Updating the answer.
Exit another way of blocking that would be direct by HTTP Response Header using X-Robots-Tag
Instead of a metatag or robots.txt
, you can also return a X-Robots-Tag:noindex
header in the response to a page request. Here is an example of an HTTP response with a X-Robots-Tag
that instructs crawlers not to index a page:
HTTP/1.1 200 OK
Date: Tue, 25 May 2010 21:42:43 GMT
(…)
X-Robots-Tag: googlebot: nofollow
X-Robots-Tag: otherbot: noindex, nofollow
(…)
Here you have more information about X-Robots-Tag : link
Another tip about Tag <meta>
is that you can block specific Bots such as:
<meta name="googlebot" content="NOINDEX, NOFOLLOW">
<meta name="MSNBot" content="NOINDEX, NOFOLLOW">
Blocking by robots.txt
of the site that you do not want to be indexed:
User-agent: *
Disallow: /
No User-agent: *
o *
means that this section applies to all robots.
And Disallow: /
tells the robot not to visit any page on the site.

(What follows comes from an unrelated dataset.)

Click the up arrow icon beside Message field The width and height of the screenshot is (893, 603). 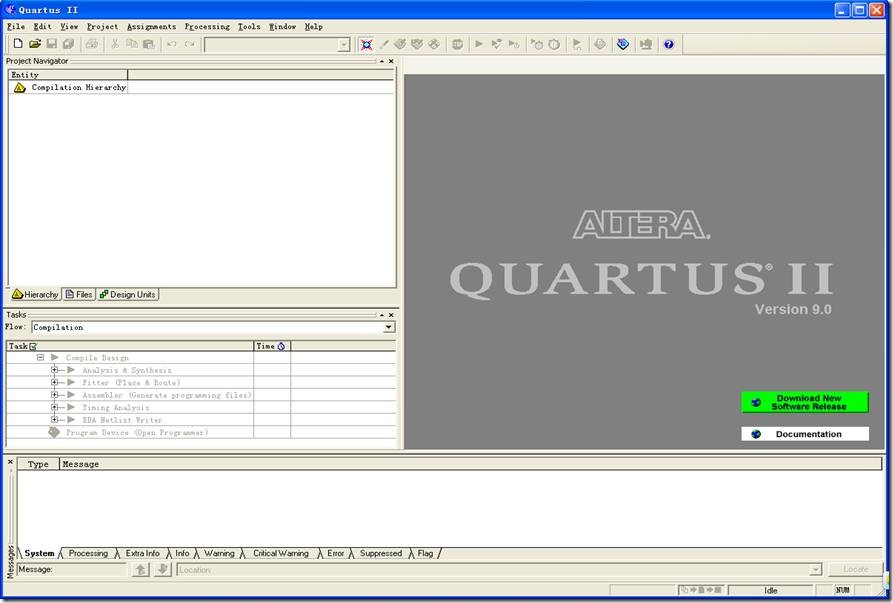click(x=141, y=569)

Another thing, Noindex Nofollow
must be inserted into a meta tag <meta>
not within robots.txt
! The correct one should be:
<html>
<head>
<title>...</title>
<META NAME="ROBOTS" CONTENT="NOINDEX, NOFOLLOW">
</head>
Anyway, the <meta>
tag can be ignored by some search engines, as well as robots.txt
, mainly malware-robots. And nofollow
only blocks links from the page you are on, if there is a link to your site on some other page that does not also have nofollow
bot you can find your site by this link, taking the robots or not.